The amount of the water-soluble binder used is preferably 35 to 60 parts by weight with respect to 100 parts by weight of the ferromagnetic material. If the amount is less than 35 parts by weight, cracking of the magnetic recording layer tends to occur, and if it exceeds 60 parts by weight, blocking tends to occur.

The surface resistance of the magnetic recording layer is preferably 10 ⁻⁸ to 10 ⁻⁶ Ω. When the surface resistance of the magnetic recording layer is less than 10 ⁻⁸ Ω, the magnetic recording layer is easily charged, and the magnetic recording layer and the recording layer are stuck due to electrostatic charging at the time of ticketing, and ticketing defects are likely to occur.
On the other hand, if it exceeds 10 ⁻⁶ Ω, static electricity generated by friction between the magnetic head and the magnetic recording surface is not charged in the magnetic recording layer, and is charged in the magnetic head, resulting in noise.
Such a decrease in chargeability can be achieved by adding a conductive substance to the magnetic recording layer (carbon black or the like) or making the magnetic recording layer porous.
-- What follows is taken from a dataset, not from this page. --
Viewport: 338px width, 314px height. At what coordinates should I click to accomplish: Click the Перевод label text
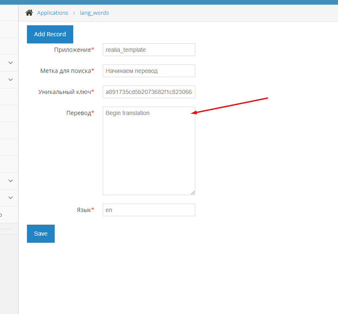point(78,113)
The surface resistance value is a value measured with a High Resistance Meter (manufactured by Hewlett-Packard Japan) in an environment of 23 ° C. and 50%.

  As an apparatus used for coating the magnetic recording layer of the present invention, an air knife coater, a gravure coater, a roll coater, a rod coater, a curtain coater, a die coater, a lip coater, a blade coater, or the like is used. Also, printing methods such as offset and silk screen can be used.

Recording layer On the other hand, a recording layer for displaying various types of information is formed on the surface of the support. Conventional recording methods such as a thermal recording method, a thermal transfer recording method, and an ink jet recording method are used as appropriate. The electrophotographic method and the offset printing method can be selected and used as necessary.
Therefore, in the heat sensitive method, the recording layer is preferably a heat sensitive recording layer containing an electron donating colorless leuco dye and an electron accepting developer, and in the heat transfer method and the ink jet method. In particular, an ink receiving layer capable of receiving ink is preferably provided.

As the leuco dye used in the heat-sensitive recording layer, conventionally known dyes described below can be used singly or as a mixture of two or more thereof. Such leuco dye is not particularly limited, and may be appropriately selected. For example, a leuco compound of a dye such as triphenylmethane, fluorane, phenothiazine, auramine, spiropyran, or indinophthalide is preferably used.
Further, as the developer used in the heat-sensitive recording layer, compounds having various electron-accepting solid acids that develop color upon contact with a leuco dye are used. For example, phenolic compounds, thiophenolic compounds, thiourea derivatives Organic acids and metal salts thereof can be preferably used.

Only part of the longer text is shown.